5. Le II de l'article 16 de la loi n° 2019-222 du 23 mars 2019 de programmation 2018-2022 et de réforme de la justice dispose que : " II. - Sauf engagement international contraire, tout acte public établi par une autorité étrangère et destiné à être produit en France doit être légalisé pour y produire effet. La légalisation est la formalité par laquelle est attestée la véracité de la signature, la qualité en laquelle le signataire de l'acte a agi et, le cas échéant, l'identité du sceau ou timbre dont cet acte est revêtu.

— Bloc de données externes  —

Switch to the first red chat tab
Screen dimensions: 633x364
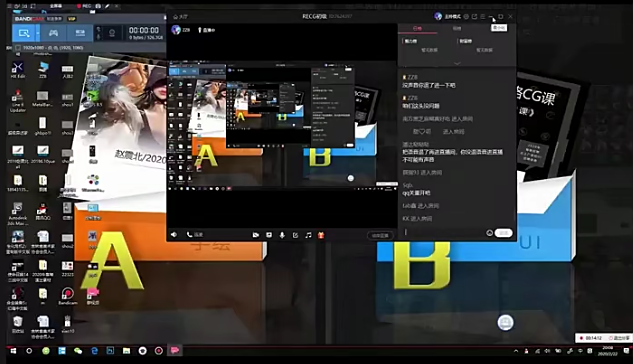point(417,28)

Un décret en Conseil d'Etat précise les actes publics concernés par le présent II et fixe les modalités de la légalisation ". Aux termes de l'article 3 du décret n° 2020-1370 du 10 novembre 2020 relatif à la légalisation des actes publics établis par une autorité étrangère : " I. - L'ambassadeur ou le chef de poste consulaire français peut légaliser : 1° Les actes publics émis par les autorités de son Etat de résidence, légalisés le cas échéant par l'autorité compétente de cet Etat ;() ". Aux termes de l'article 4 du même décret : " Par dérogation au 1° du I de l'article 3, peuvent être produits en France ou devant un ambassadeur ou chef de poste consulaire français :1° Les actes publics émis par les autorités de l'Etat de résidence dans des conditions qui ne permettent manifestement pas à l'ambassadeur ou au chef de poste consulaire français d'en assurer la légalisation, sous réserve que ces actes aient été légalisés par l'ambassadeur ou le chef de poste consulaire de cet Etat en résidence en France. Le ministre des affaires étrangères rend publique la liste des Etats concernés ;(). ".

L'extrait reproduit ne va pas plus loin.